Sorry, wasn't sure where to put this.

It's an Emachines 4250.
http://uk.emachines.com/support/product_support.html?cat=Desktops&subcat=4000 Series&model=4250


----------



## justpassingby (Mar 11, 2007)

*Re: AC97 Sound Card Driver Install Problem [Moved from XP]*

Does the sound work or not ? When you double-click the device in the device manager what's the error under device status ?

The motherboard uses the Intel 845GV chipset, try intel's chipset installer :
http://downloadcenter.intel.com/Det...&OSFullName=Windows* XP Home Edition&lang=eng


----------



## arwell (Jul 8, 2008)

*Re: AC97 Sound Card Driver Install Problem [Moved from XP]*

The sound doesn't work at all.

In device manager it says

This device is not configured correctly. (Code 1)

To reinstall the drivers for this device, click Reinstall Driver.

I've tried the chipset installer already and it did nothing. It's so annoying


----------



## justpassingby (Mar 11, 2007)

*Re: AC97 Sound Card Driver Install Problem [Moved from XP]*

Connect to windows update and install all the latest critical updates for your system. You may need this update before being able to install your audio drivers, but it should be installed as part of the other updates. Better install the updates in the right order. If you haven't installed SP2 yet then start there.
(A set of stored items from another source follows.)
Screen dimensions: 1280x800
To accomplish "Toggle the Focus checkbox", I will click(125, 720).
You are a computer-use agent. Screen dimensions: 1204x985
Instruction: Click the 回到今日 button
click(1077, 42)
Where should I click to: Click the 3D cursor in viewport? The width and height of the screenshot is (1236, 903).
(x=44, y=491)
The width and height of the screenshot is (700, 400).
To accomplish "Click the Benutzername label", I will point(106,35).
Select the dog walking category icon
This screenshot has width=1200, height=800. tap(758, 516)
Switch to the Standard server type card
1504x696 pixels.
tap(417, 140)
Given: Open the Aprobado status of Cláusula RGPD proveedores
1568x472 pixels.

Once you've installed all the latest critical updates retry to install using the chipset installer I linked to in my previous message, it's not the latest one so it may not be the one you tried. This one specifically says that it includes drivers for the 845 series chipset.


----------



## arwell (Jul 8, 2008)

*Re: AC97 Sound Card Driver Install Problem [Moved from XP]*

I tried the chipset installer you linked to and it still hasn't sorted it. I'll give it a go after the update you linked to. I should already have it though as I'm up to date with critical updates and also have SP3.


----------



## arwell (Jul 8, 2008)

*Re: AC97 Sound Card Driver Install Problem [Moved from XP]*

It won't let me install that update as it says my version is newer so I don't need it. The chipset definitely doesn't work


----------



## justpassingby (Mar 11, 2007)

*Re: AC97 Sound Card Driver Install Problem [Moved from XP]*

That update should be included in SP3.

Have you tried right-clicking the device in the device manager, selecting update driver and letting it connect to the internet ?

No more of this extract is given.